According to the White Paper, the core issue for any future legislation is the scope of its application: the assumption is that any legislation would apply to products and services “relying on AI.” Furthermore, the EC identifies “data” and “algorithms” as AI’s main constituent elements, but also stresses that the definition of AI in a regulatory context must be sufficiently flexible to provide legal certainty, while also allowing for the legislation to adapt to technical progress.

In terms of substantive regulation, the EC favors a context-specific, risk-based approach—instead of a GDPR “one size fits all” approach. An AI product or service will be considered “high-risk” when two cumulative criteria are fulfilled:

  1. Critical Sector: The AI product or service is employed in a sector where significant risks can be expected to occur. Those sectors should be specifically and exhaustively listed in the legislation; for instance, healthcare, transport, energy and parts of the public sector, such as the police and the legal system.
  2. Critical Use: The AI product or service is used in such a manner that significant risks are likely to arise. The assessment of the level of risk of a given use can be based on the impact on the affected parties; for instance, where the use of AI produces legal effects, leads to a risk of injury, death or significant damage.

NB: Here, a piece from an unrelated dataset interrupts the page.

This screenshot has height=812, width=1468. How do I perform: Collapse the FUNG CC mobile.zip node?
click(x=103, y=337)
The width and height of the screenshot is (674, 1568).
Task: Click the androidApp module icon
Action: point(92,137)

If an AI product or service fulfills both criteria, it will be subject to the mandatory requirements of the new AI legislation. Importantly, the use of AI-based applications for certain purposes will always be considered high-risk when those applications fundamentally impact individual rights. Examples include the use of AI for recruitment processes or for remote biometric identification (such as facial recognition). Moreover, even if an AI product or service is not considered “high-risk,” it will remain subject to existing EU rules, such as the GDPR.[14]

Harking back to the 2019 “Ethics Guidelines for Trustworthy Artificial Intelligence” drafted by the High Level Expert Group on Artificial Intelligence,[15] the EC sets out six key categories which we can expect to see in the upcoming AI legislation: rules governing training data; data and record-keeping requirements; information provision, transparency and accountability; robustness and accuracy; human oversight; and specific requirements for remote biometric identification. The EC also previews a regulatory framework for data and product liability legislation in its accompanying Data Strategy and Report on Safety and Liability.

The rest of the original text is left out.